Antimetastatic effects of electrochemotherapy and of histoincompatible interleukin-2-secreting cells in the murine Lewis lung tumor.

Abstract

Murine Lewis lung (3LL) tumors are characterized by the appearance of lung metastases after a regular period following their s.c. transplantation. We tested the respective efficiencies of various antitumor treatments: (i) electrochemotherapy (ECT), i.e. the systemic injection of bleomycin associated with electric pulses, locally delivered, that permeabilizes the tumor cells; (ii) intratumoral injection of histoincompatible cells that have been engineered in vitro to secrete high amounts of interleukin-2; and (iii) the combination of these two treatments.
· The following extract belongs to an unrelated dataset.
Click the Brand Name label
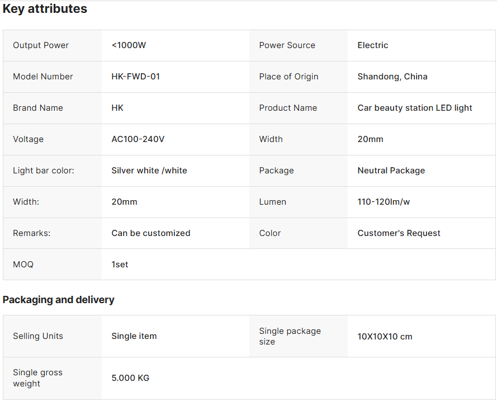Viewport: 497px width, 401px height. tap(38, 108)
The growth of the s.c. transplanted tumors was followed up and the number of lung metastases was counted 14 days after the treatment. ECT alone resulted in the reduction of both the size of the tumor and the number of lung metastases. This latter effect can be partially explained by the effects of ECT on the s.c. tumor mass from which 3LL cells escape to colonize the lungs. The injection of IL-2-secreting cells alone had no effect on the s.c. mass and only a limited effect on the number of lung metastases. However, the combined treatment ECT plus IL-2-secreting cells resulted in antimetastatic effects potentiation that could result from stimulation of a non-specific immune response through an increase of NK activity.